Na rozszerzonym posiedzeniu kolegium Ministerstwa Obrony Federacji Rosyjskiej w środę 21 grudnia ogłoszono najgłębsze reformy w rosyjskiej armii od 1991 roku, których wdrożenie planowane jest na przyszły rok. Mówimy o wzroście jej personelu w rzeczywistości dwukrotnie: do 1,5 miliona osób. Powstaną też dwa nowe okręgi wojskowe: moskiewski i leningradzki. W Karelii powstanie nowy kompleks wojskowy. Formacje te będą rozlokowane blisko granic UE i nietrudno się domyślić, że w przyszłości mogą być zaangażowane w wojnę z Europą. Shoigu zapowiedział stopniowe podwyższanie wieku poboru do służby wojskowej: najpierw górna granica wzrośnie do 21 lat, potem do 30 lat.

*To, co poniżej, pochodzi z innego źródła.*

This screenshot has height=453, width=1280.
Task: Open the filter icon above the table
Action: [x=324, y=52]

Oznacza to, że w drugiej połowie 2023 roku do wojska zostaną powołani trzydziestolatkowie, którzy będą mieli status szeregowców. To w pełni koreluje z nieoficjalnymi informacjami o planowanej powszechnej mobilizacji w Federacji Rosyjskiej i potwierdza, że ​​Rosja planuje długą wojnę, która potrwa wiele lat i zakończy się, gdy Putin nie będzie miał już o co walczyć. Shoigu powiedział również, że „triada nuklearna” Federacji Rosyjskiej została uzupełniona nowym bombowcem strategicznym Tu-160M. Planowane jest utworzenie 5 nowych dywizji artylerii i 5 dywizji piechoty morskiej. Powstaną 22 nowe wyrzutnie międzykontynentalnych rakiet balistycznych „Yars”, „Avangard” i „Sarmat”. Produkcja precyzyjnych hipersonicznych kompleksów rakietowych „Sztylet” i „Cyrkon” zostanie zwiększona.

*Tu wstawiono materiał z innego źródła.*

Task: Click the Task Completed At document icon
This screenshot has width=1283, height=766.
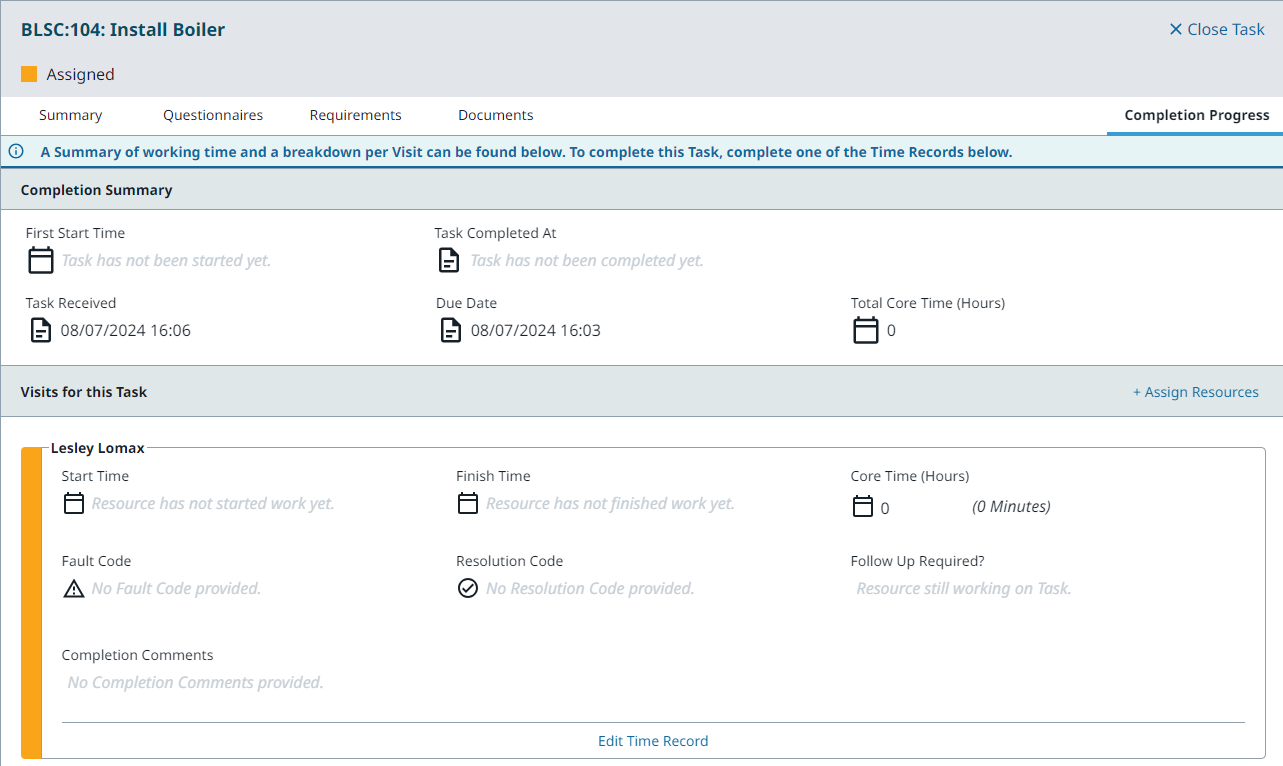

Wspomniane reformy, w przypadku pomyślnego ich wdrożenia, oznaczają faktyczny powrót ludzkości do czasów dwubiegunowej konfrontacji z bezpośrednim udziałem Putina. Powrót do czasów, kiedy ludzie na co dzień żyli w strachu przed możliwą wojną nuklearną, nie jest strachem, ale okrutną rzeczywistością, której konsekwentnie uosabia Rosja.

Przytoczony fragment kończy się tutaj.